The gradual banishment of Google Search from Apple products increased with the recent release of iOS 8. Apple's latest upgrade to their software makes it no longer possible to get Google results by using your iPhone's Spotlight. Instead, Apple's Spotlight now uses Microsoft's Bing search engine, according to International Business Times. The change is also in place for Spotlight on OS X Yosemite software for Macs.
Prior to the release of iOS 8, Spotlight on the iPhone would provide a user with results from within their phone, such as emails, calendar appointments or apps, along with a "search web" option that would generate a Google Search using Safari. With the iOS 8 upgrade, Spotlight search results from Bing are automatically filtered in along with internal results, such as text messages. In its iOS 8 prom0tions, Apple is touting Spotlight as more intelligent than ever.

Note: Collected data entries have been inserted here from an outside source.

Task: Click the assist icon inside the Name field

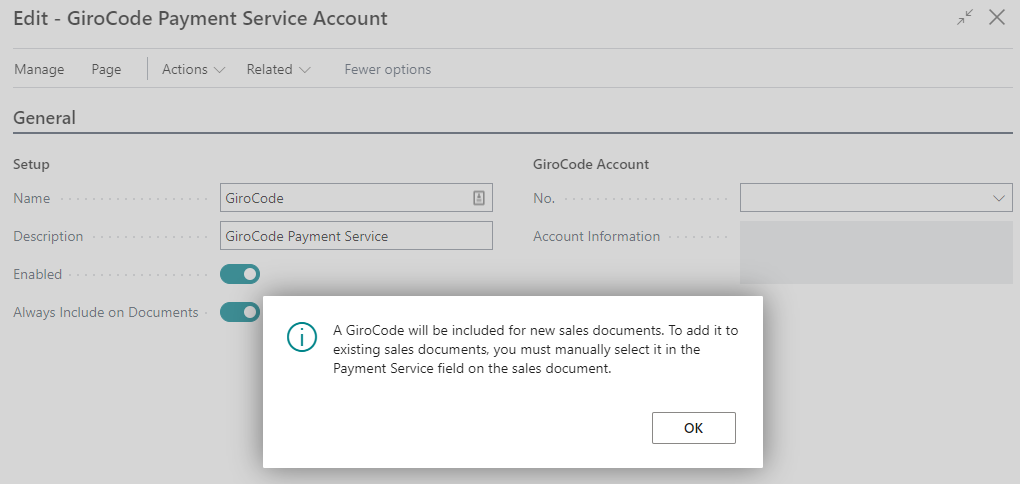Action: click(x=479, y=198)
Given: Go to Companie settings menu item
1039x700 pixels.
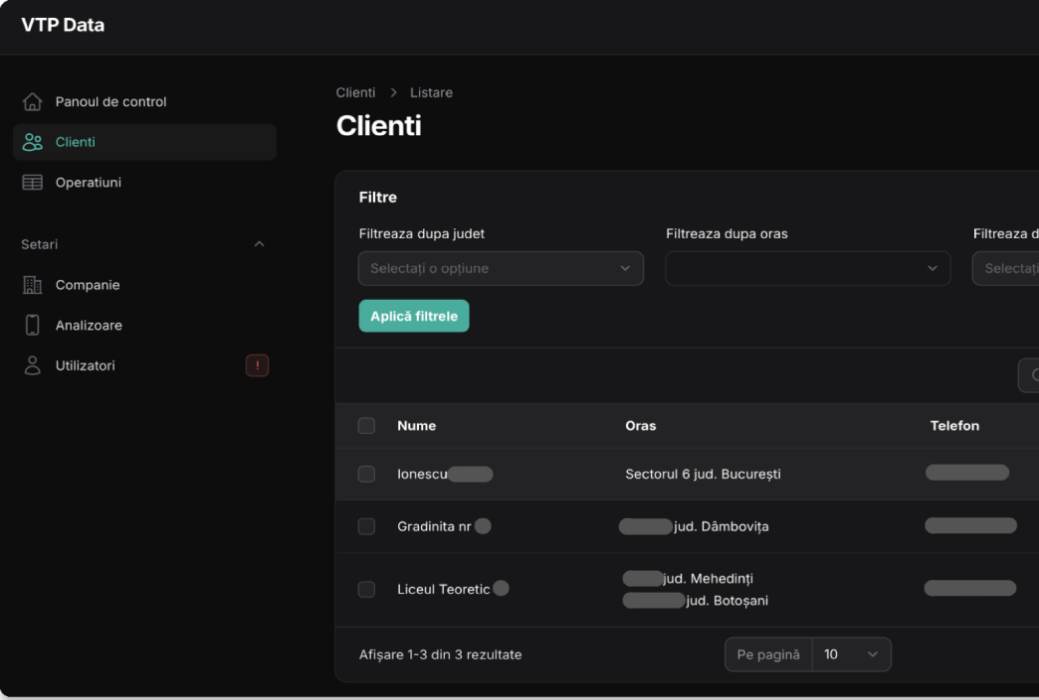Looking at the screenshot, I should pyautogui.click(x=87, y=285).
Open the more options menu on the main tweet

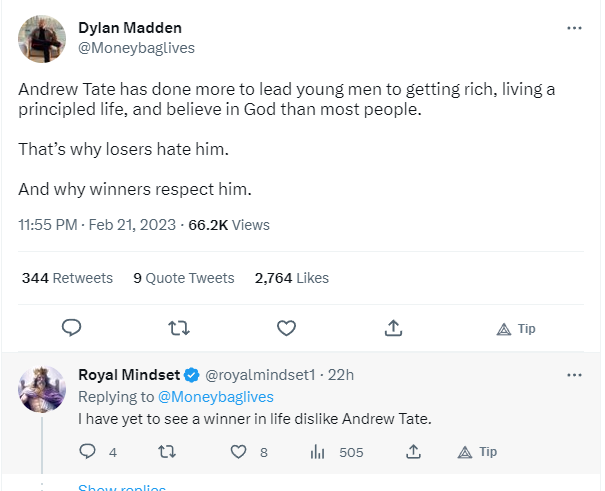pos(574,28)
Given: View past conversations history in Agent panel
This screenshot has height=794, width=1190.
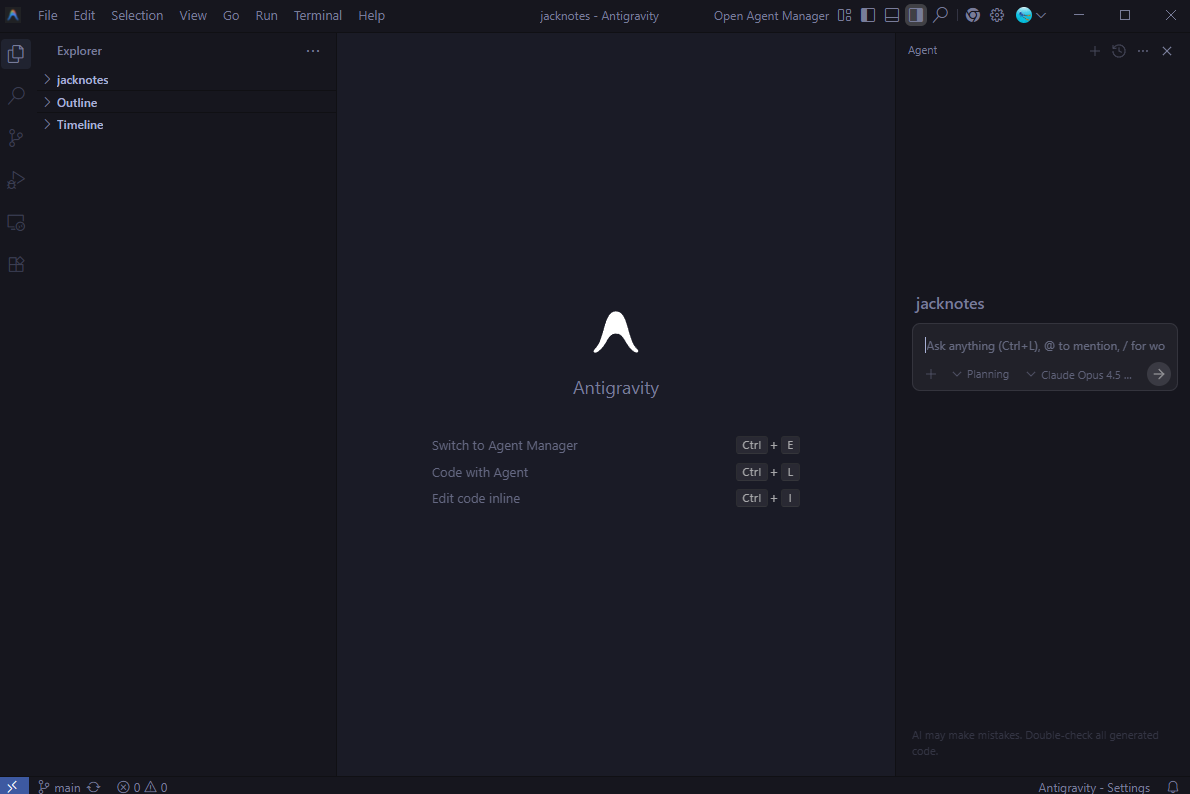Looking at the screenshot, I should pyautogui.click(x=1119, y=51).
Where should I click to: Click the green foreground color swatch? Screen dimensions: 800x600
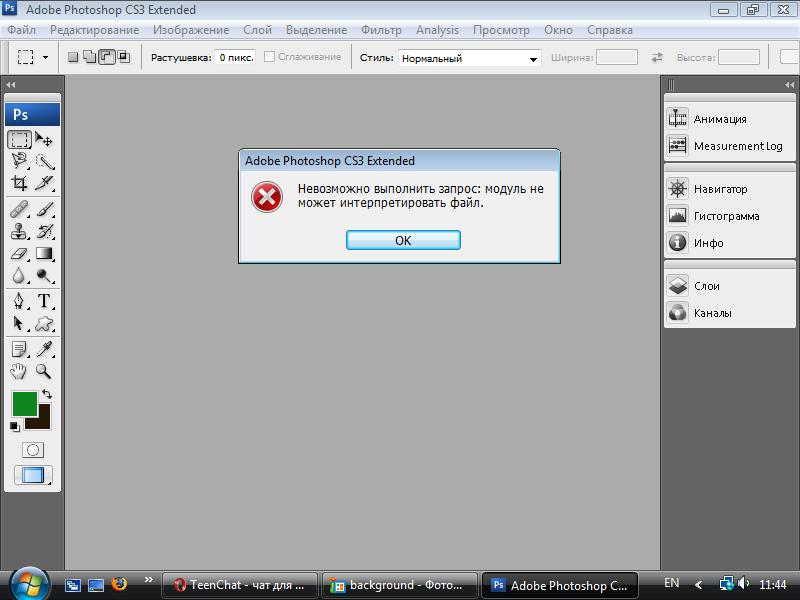24,404
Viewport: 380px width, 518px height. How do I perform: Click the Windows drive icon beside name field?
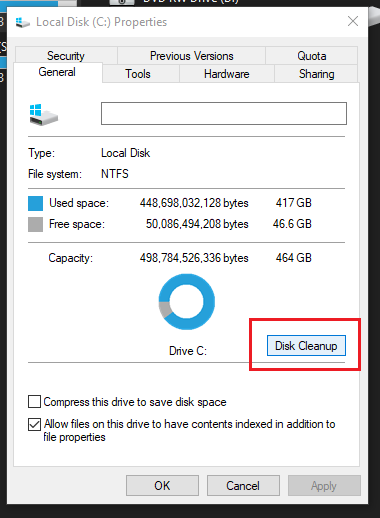point(44,115)
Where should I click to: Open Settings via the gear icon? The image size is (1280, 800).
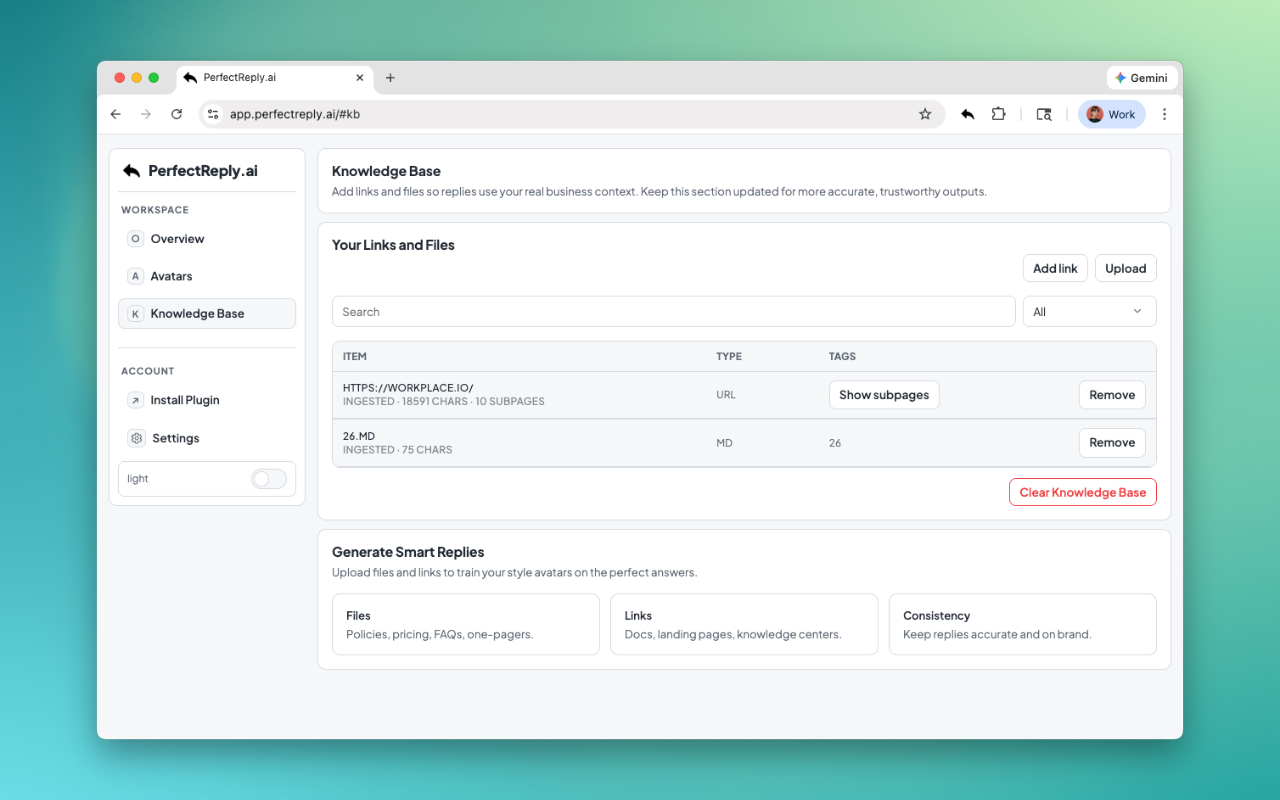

Meanwhile, Google has re-branded its Google Search app for the iPhone 6. Now simply called Google, the 4.2.0 version integrates Google Now and Chromecast features into its search capabilities, according to the tech blog 9to5Mac. Google Now is a Siri-like program that provides responses to questions by voice. Chromecast is a digital media player, so using the new Google app will drive people to their favorite TV shows on Chromecast. The improvements to the Google app, which is also available for Android phones, will also provide traffic updates and other targeted information.
The removal of Google Search from Spotlight is the latest in a series of moves by Apple to phase out Google from its products. In 2012, Apple Maps was launched as the default map application for Apple's mobile devices, bumping out the nearly ubiquitous Google Maps. A year later, Siri started giving Google the cold shoulder, and has since only ever used Bing for voice commanded requests.
Seeing Apple turn back toward Microsoft, once its primary competitor, shows just how much of a threat Google has become in the mobile market with its Android phone software. The rivalry now extends to all three companies. Microsoft launched Bing in 2009 to directly compete with Google. In addition to its gradual integration into Apple software, Bing powers Yahoo! Search, which was once the dominant online search engine before Google came along.
Apple's own browser Safari remains the primary browser for iPhones, yet it still defaults to using Google for searches. This is due to an agreement between the two companies renewed in 2011, which may bring in $1 billion a year to Apple. It's not known when that deal is up again but such a lucrative arrangement might mean Google Search will remain in Safari, and on the iPhone, for now. Even so, it hasn't stopped the iPhone 6 Plus from selling out all over the world this weekend.